Programming the statistical procedures from SAS

Please look at a simple data and a tricky question

Reply
Frequent Contributor
Posts: 131

Please look at a simple data and a tricky question

I used the following LOGISTIC procedure to predict the variable group, but cannot understand the output. The output showed that both levels age='4' and age='X' have DF=0 and estimates as 0. While age=’A’ is understandably the reference group, the age=’4’ group is questionable. I checked the data using PROC FREQ and found there is so such problem as quasi-complete separation. Age and sex are not perfectly related. The only problem may be from the fact that:

IF sex is gay (sex=’G’), then age is definitely unknown (age=’X’).

Except this situation, there is no relationship between sex and age.

I tried again by combining age=’4’ into the group of age=’3’ (i.e. age’s levels are 1, 2, 3 and X), and ran the model again. This time, the level age=’3’ has the same problem with DF=0, Estimate=0.
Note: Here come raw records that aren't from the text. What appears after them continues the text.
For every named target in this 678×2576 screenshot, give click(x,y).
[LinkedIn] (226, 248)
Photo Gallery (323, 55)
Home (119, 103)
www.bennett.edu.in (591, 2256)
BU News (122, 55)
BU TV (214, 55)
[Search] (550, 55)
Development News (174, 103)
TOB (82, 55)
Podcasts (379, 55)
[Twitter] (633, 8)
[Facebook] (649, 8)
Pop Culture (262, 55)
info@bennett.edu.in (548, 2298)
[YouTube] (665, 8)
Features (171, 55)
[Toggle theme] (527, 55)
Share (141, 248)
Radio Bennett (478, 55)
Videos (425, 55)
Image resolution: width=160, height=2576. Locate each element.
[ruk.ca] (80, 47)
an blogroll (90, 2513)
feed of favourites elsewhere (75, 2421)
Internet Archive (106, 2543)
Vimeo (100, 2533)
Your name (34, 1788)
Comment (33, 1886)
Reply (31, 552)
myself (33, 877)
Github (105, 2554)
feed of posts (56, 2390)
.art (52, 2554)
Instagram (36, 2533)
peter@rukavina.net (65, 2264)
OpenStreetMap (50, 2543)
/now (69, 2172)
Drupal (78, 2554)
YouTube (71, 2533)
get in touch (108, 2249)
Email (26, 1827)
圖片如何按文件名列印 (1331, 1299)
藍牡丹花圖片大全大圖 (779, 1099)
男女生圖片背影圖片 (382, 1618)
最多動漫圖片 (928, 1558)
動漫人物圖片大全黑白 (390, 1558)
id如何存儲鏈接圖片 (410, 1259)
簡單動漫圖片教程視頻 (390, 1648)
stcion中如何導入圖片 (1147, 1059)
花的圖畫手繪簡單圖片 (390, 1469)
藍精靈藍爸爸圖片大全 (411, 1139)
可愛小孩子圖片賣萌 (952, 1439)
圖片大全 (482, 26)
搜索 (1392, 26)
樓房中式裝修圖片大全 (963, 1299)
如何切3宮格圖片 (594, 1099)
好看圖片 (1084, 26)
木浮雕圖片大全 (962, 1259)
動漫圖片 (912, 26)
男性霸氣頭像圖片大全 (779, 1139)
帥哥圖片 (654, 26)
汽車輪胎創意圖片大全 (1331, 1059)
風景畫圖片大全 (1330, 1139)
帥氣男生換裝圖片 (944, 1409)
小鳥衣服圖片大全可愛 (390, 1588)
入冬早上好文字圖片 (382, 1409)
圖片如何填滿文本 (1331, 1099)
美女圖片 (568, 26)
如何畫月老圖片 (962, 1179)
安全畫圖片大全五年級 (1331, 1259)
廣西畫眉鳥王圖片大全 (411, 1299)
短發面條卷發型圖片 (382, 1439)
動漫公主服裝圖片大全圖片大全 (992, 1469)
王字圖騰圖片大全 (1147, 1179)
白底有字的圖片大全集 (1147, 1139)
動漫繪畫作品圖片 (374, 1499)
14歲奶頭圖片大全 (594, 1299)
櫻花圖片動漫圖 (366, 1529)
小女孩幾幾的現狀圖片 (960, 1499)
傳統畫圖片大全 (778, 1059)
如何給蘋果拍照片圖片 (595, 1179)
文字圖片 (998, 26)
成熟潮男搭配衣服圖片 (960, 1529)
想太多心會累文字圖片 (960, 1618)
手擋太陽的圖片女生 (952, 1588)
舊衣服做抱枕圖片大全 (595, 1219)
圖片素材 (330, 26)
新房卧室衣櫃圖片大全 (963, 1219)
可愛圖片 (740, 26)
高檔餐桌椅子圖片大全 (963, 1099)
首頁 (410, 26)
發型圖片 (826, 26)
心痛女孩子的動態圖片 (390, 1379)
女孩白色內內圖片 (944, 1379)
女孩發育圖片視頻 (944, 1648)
PROC LOGISTIC DATA=work.data DESC;

       CLASS sex age;

       MODEL group=sex age /AGGREGATE SCALE=NONE; /*To model group=0 or 1*/

RUN;

             Analysis of Maximum Likelihood Estimates

                                            Standard          Wald

Parameter        DF    Estimate       Error    Chi-Square    Pr > ChiSq

Intercept       1     -8.5254      0.0925     8502.1673        <.0001

sex     F       1      0.0686      0.0760        0.8144        0.3668

sex     G       1      0.1554      0.1115        1.9435        0.1633

sex     M       0           0           .         .             .

age     1       1      0.2709      0.1690        2.5692        0.1090

age     2       1      0.0275      0.1461        0.0354        0.8507

age     3       1     -0.2961      0.1285        5.3097        0.0212

age     4       0           0           .         .             .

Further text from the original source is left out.